Normalised transcripts per million (TPM) for a panel of sex-specific genes (SOX9, AMH, DMRT1, FOXL2, CYP19A1, CYP17A1) were inspected across the three stages to identify if any samples showed aberrant expression patterns. This approach was also used to determine if any of the stage 12 and 15 samples from the 36°C treatment had not undergone sex reversal by comparing expression levels between ZWf and ZZf embryos; the rate of sex reversal is 96% at 36°C [8] (S3 Fig, S8 Data). The five samples from clutch 9 exhibited significantly higher expression values for SOX9, AMH, and DMRT1 and represented clear outliers. This was also supported by multidimensional scaling (MDS) plots, so the decision was made to regard the five samples from clutch 9 as aberrant and exclude them from subsequent analyses (S3 and S4 Figs, S9 Data). Any ZZf samples with male-like gene expression patterns (high expression for male-specific genes, and low expression for female-specific genes) were considered to have not been reversed (sex reversal is not 100% at 36°C) and were removed (two stage 15 samples).

Differential expression analysis

Differential expression analysis of ZZf and ZWf transcripts was conducted on raw counts using the EdgeR package (Bioconductor v 3.9 [146]) in R (v 1.2.1335, [147]), following standard procedures outlined in the EdgeR users guide [146,148]. Lowly expressed genes, which was applied to genes with fewer than ten counts across three samples, were removed from the raw counts (19,285 genes) so that the total number of genes retained was 17,075. Following conversion to a DGElist object in EdgeR, raw counts were normalised using the upper-quartile method (calcNormFactors function) [149]. Estimates for common negative binomial dispersion parameters were generated (estimateGLMCommonDisp function) [148], followed by generation of empirical Bayes dispersion estimates for each gene (estimateGLMTagwiseDisp function) [148,150]. A quasi-likelihood binomial generalised log-linear model was fitted (glmQLFit function) and the glmQFTest function was used to compare contrasts within the design matrix [151–155]. A P-value cut-off of 0.01 and a log₂-fold change threshold of 1 or -1 was applied to all contrasts (topTags function) [151]. Contrasts were used to assess differential expression between ZZf and ZWf samples across each developmental stage. Raw count (S10 Data) and expression files (S11 Data) from this analysis are supplied.

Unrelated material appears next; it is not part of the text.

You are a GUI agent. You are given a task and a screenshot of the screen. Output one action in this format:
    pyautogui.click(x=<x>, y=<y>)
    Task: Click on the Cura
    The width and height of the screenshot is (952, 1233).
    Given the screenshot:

Gene ontology (GO) analysis was conducted for each set of differentially expressed genes using GOrilla [156,157]. The filtered count data file (17,075 genes) was used for the background gene set at a P-value threshold of 10⁻³.

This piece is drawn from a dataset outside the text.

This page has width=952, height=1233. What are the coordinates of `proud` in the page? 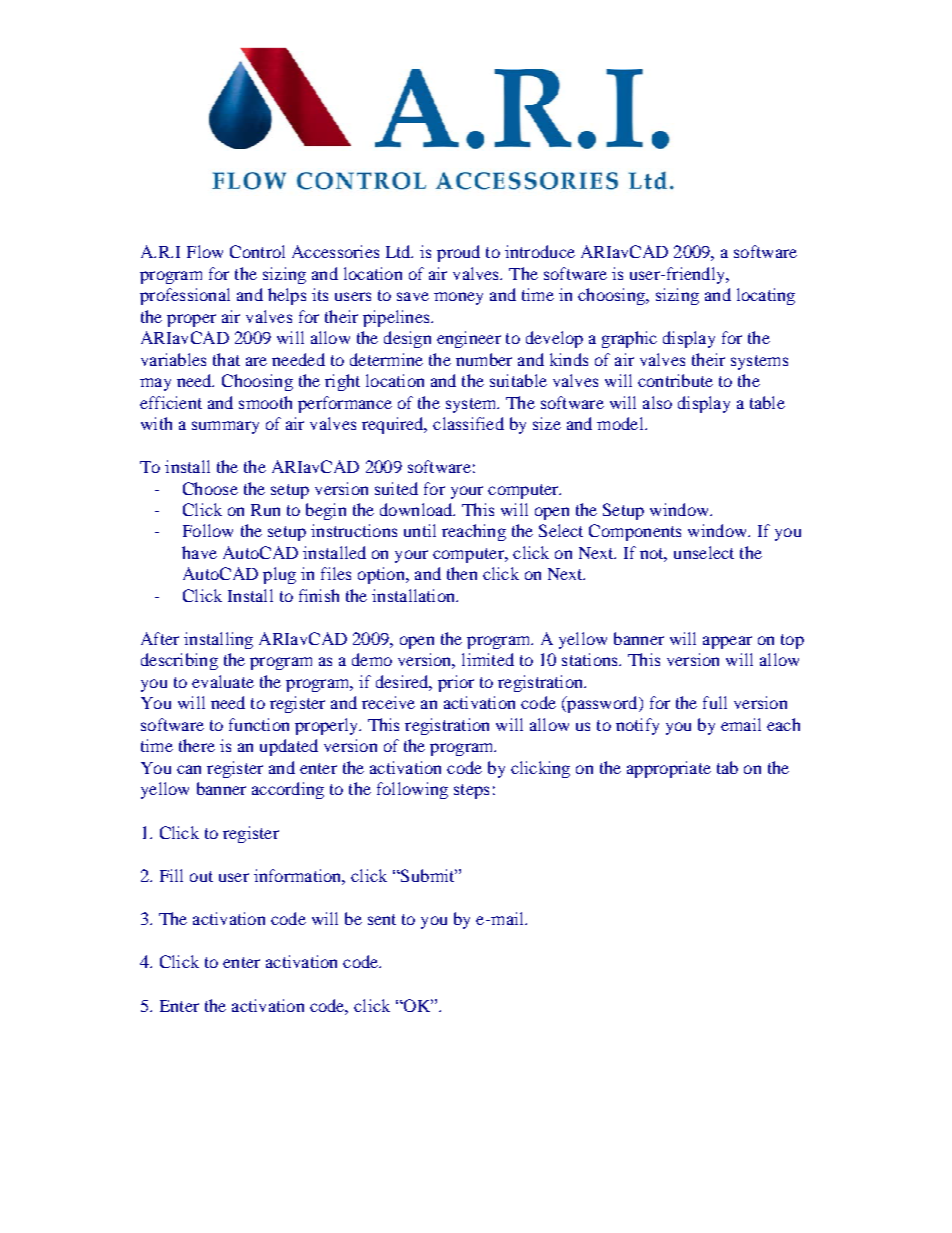 It's located at (458, 253).
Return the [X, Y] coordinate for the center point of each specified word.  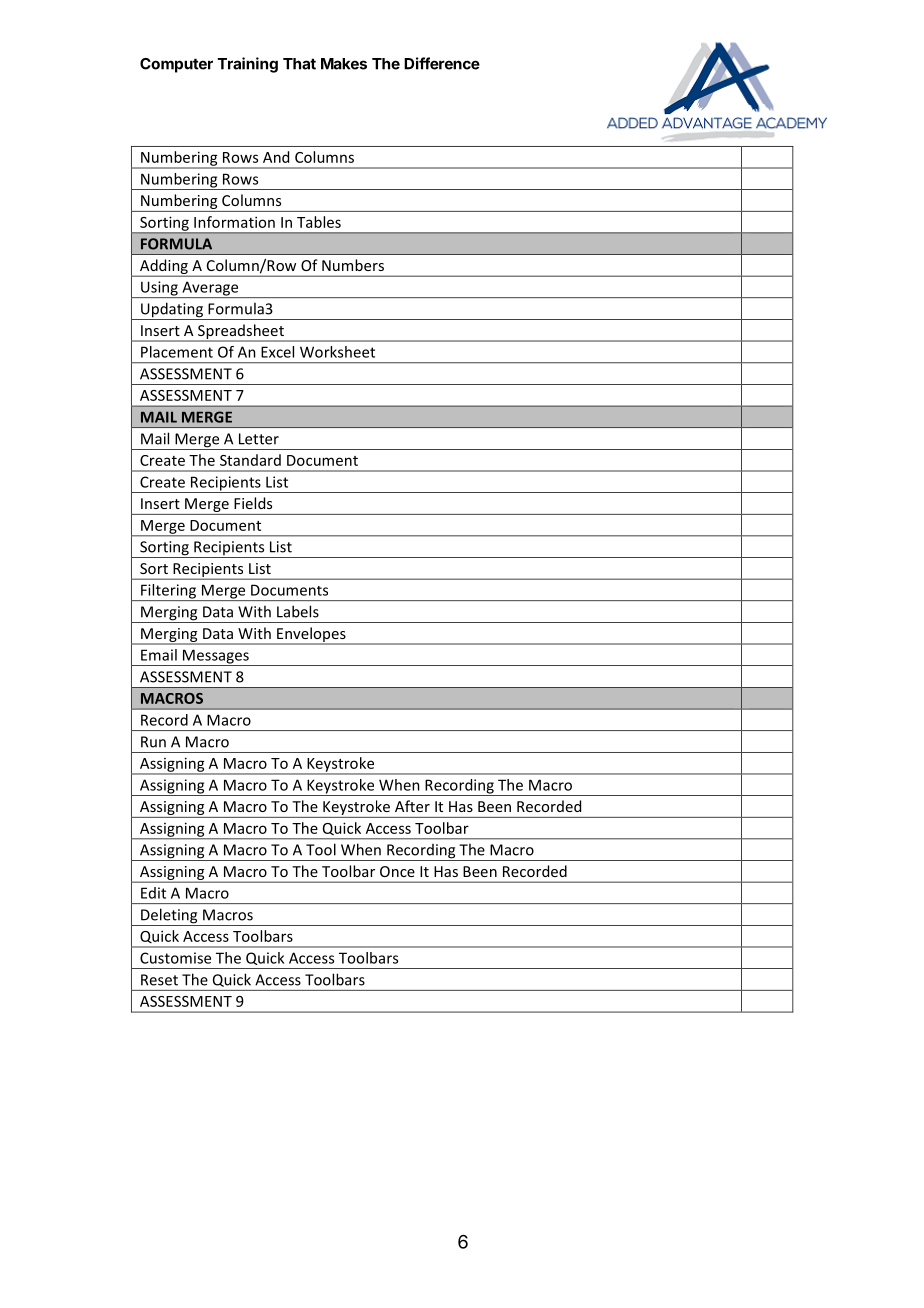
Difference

K-means clustering analysis

K-means clustering analysis was performed on normalised counts per million extracted from the DGElist object produced by the initial process of the DGE analysis using edgeR (see above). Counts for each gene were averaged for each treatment group, and the number of clusters was selected using the sum of squared error approach, which was further validated by checking that each cluster centroid was poorly correlated with all other cluster centroids (maximum correlation 0.703 in ZWf clusters, and 0.65 in ZZf clusters). A total of 6 clusters was chosen, and clustering analysis was conducted using the kmeans function in R package stats v3.6.2. Resultant gene lists were sorted by unique and shared genes between clusters with similar trends between ZWf and ZZf (cluster 1 in ZWf, cluster 3 in ZZf, and cluster 3 in ZWf and cluster 5 in ZZf). Both unique and shared genes from each cluster and pairs of clusters (cluster 1 and 3, and clusters 3 and 5) were then analysed for gene ontology (GO) enrichment using GOrilla [156,157]. The filtered count data file (17,075 genes) was used for the background gene set at a P-value threshold of 10⁻³.